Today we want to know: Does your doggie get jealous?
Who has noticed their fur-child getting rather upset when you give attention to another dog? If your answer is yes, then you are not alone. Our four-legged kids do get possessive over us hoomans and they do not hide those feelings!
As we learned, a recent survey has shown that more than 80% of dog parents reported jealous behavior from their dogs, when there was some admiration shared with another dog. These signs often included vocalizations (you, know – BARKING BIG TIME), agitated behavior (JUMPIES ANYPAWDY?) or pulling on their leash. And sometimes, our kids even try to attack the other dog, which can be really distressing for the owners. And this is even more interesting: Research published in the journal Psychological Science found that dogs even exhibit jealous behaviors when they merely imagine that their hooman is interacting with a potential rival, in this case the study had used a highly realistic artificial dog.

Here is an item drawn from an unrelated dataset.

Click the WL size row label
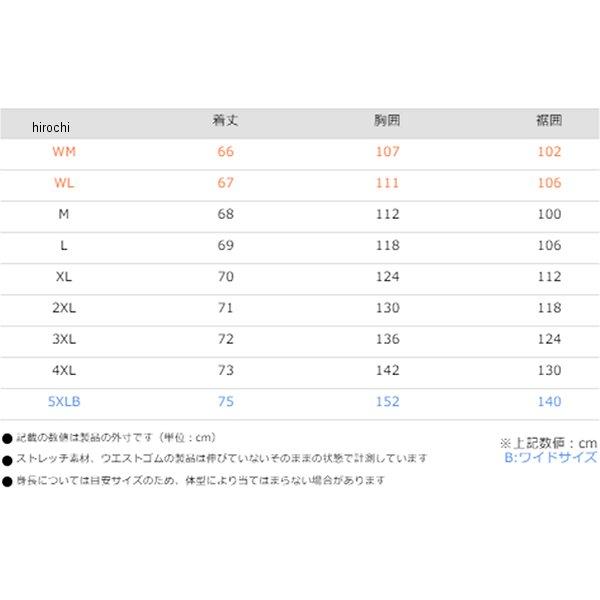 (64, 183)
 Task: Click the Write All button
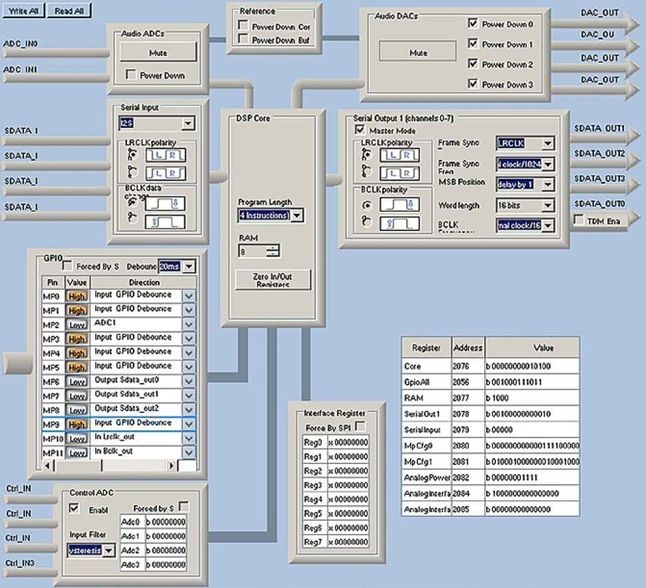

WOW. Now when that’s not through LOVE, what is?
Dogs appear to be one of the few species that display jealous behaviors, similar to a human child, showing jealousy when their mother gives affection to another child. In humans, jealousy is actually closely linked with self-awareness. Which makes us wonder. Maybe dogs are more human than we ever thought. ( But then, I think I KNEW IT ALL ALONG…)
To test how and when dogs get jealous, researchers put 18 dogs into situations where they could imagine a social interaction between their hooman and either a very realistic fake dog or a fleece cylinder.
In the experiment the dogs watched the plush toy-dog ‘sitting’ down next their owner. A barrier was then placed between the dogs and the toy-dogs, obscuring their view. And yet, despite blocking the line of sight, the dogs forcefully attempted to reach their owners when they appeared to stroke and whisper sweet sounds to the fake dogs behind the barrier. However, in the following experiment using a fleece cylinder rather than a fake dog, the dogs pulled far less on the lead, as if they knew that the cylinder was no rival.
The study proved three human-like signatures of jealous behavior. Jealous behavior emerged only when the dog’s owner interacted with a perceived social rival and not an inanimate object, occurred as a consequence of that interaction and not due to a potential rival’s presence and happened even for an out-of-sight interaction between their hooman and the social rival.
So dear hoomas. Now that you know how much we care and LOVE you, please stop giving attention to other kids.